Could you rewrite the lines of data below as a numbered list, skipping any blank lines and leaving out the pictures?

::: DATA

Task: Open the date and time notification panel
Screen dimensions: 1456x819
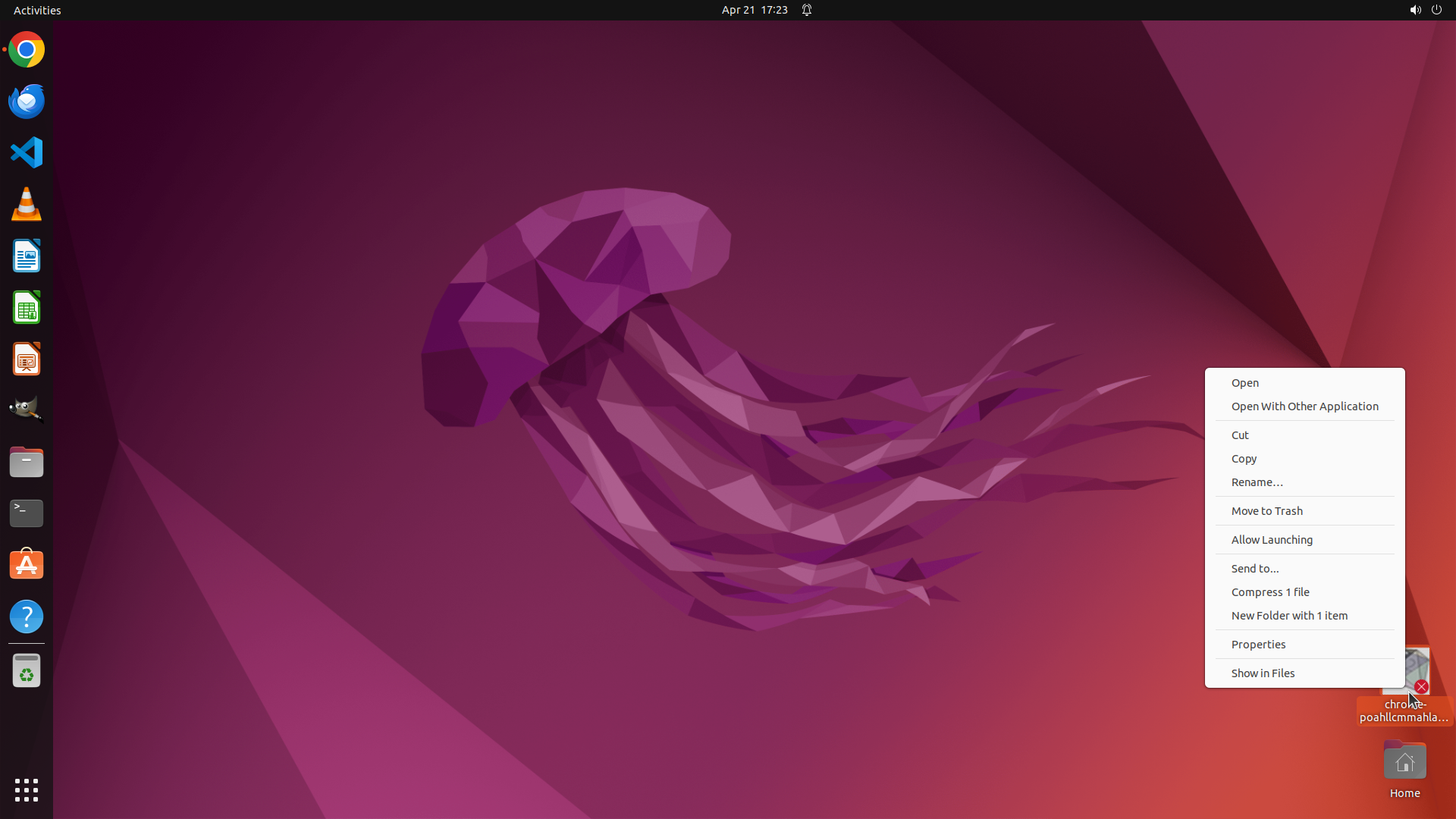Action: pos(754,10)
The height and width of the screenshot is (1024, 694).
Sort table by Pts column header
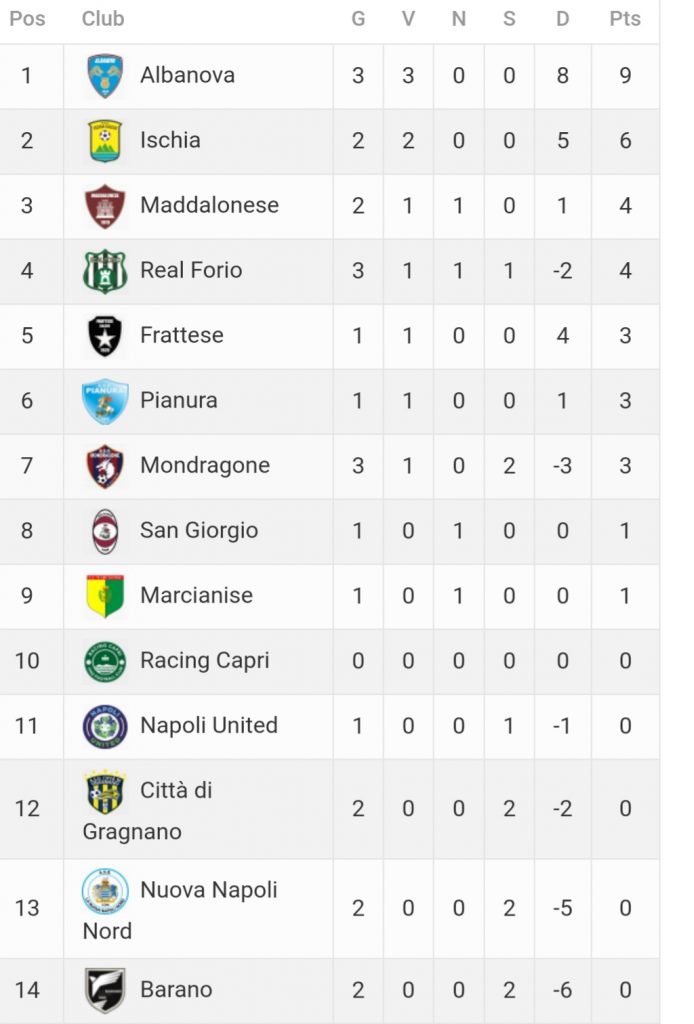(x=625, y=19)
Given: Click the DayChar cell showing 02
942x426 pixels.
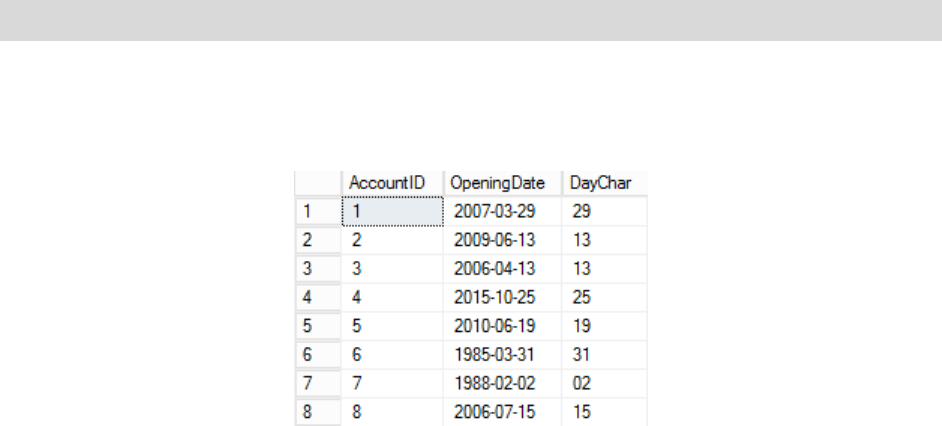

::::::

EXERCISE SOLUTION:
1. Task: Open the date and time notification panel
2. Screen dimensions: 1456x819
3. Action: pos(754,10)
4. The height and width of the screenshot is (1024, 694).
5. Sort table by Pts column header
6. (x=625, y=19)
7. Given: Click the DayChar cell showing 02
8. 942x426 pixels.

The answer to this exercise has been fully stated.